Provided entries -
------------------------------------------------
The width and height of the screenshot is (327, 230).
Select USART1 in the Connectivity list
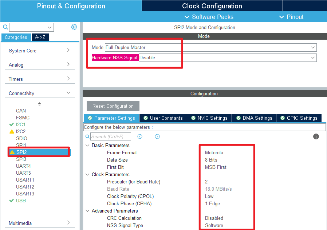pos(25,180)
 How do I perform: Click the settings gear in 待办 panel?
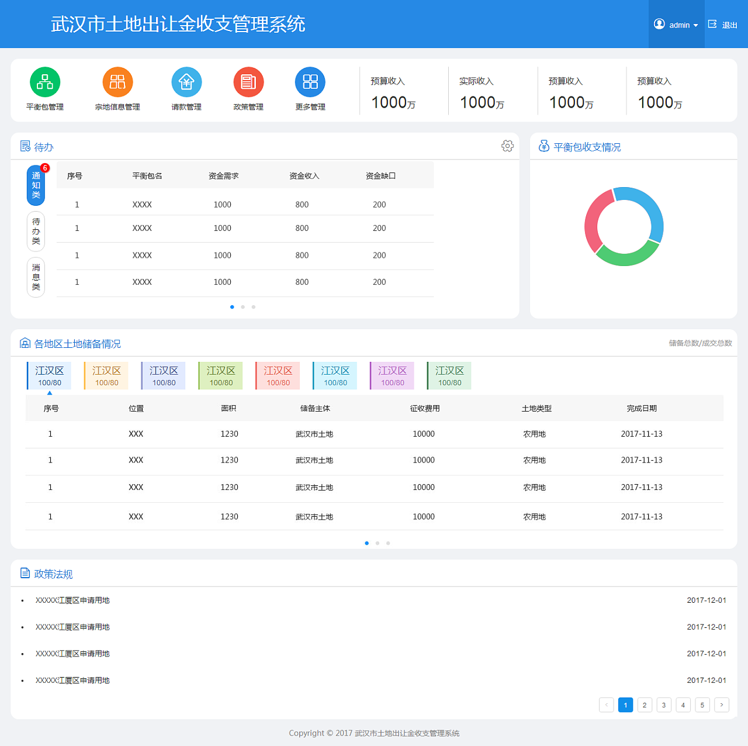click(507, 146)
------------------------------------------------
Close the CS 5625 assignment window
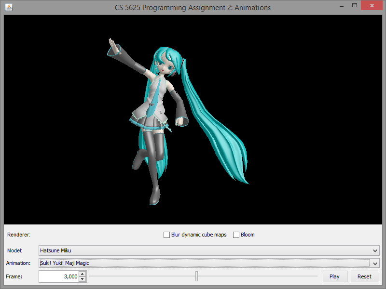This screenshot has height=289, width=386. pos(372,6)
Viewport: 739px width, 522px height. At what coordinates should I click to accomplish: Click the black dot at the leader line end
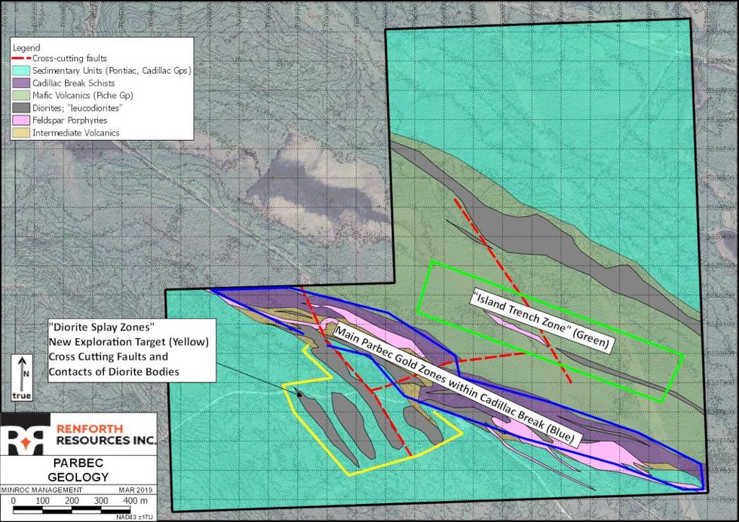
------------------------------------------------
What you are asked to do - Extract the part of the records that opens with the line containing "Close the CS 5625 assignment window" and closes with the line containing "Viewport: 739px width, 522px". Take only those lines, exactly, and no pictures.

Output of the task -
Close the CS 5625 assignment window
This screenshot has height=289, width=386. pos(372,6)
Viewport: 739px width, 522px height. At what coordinates should I click to accomplish: Click the black dot at the leader line end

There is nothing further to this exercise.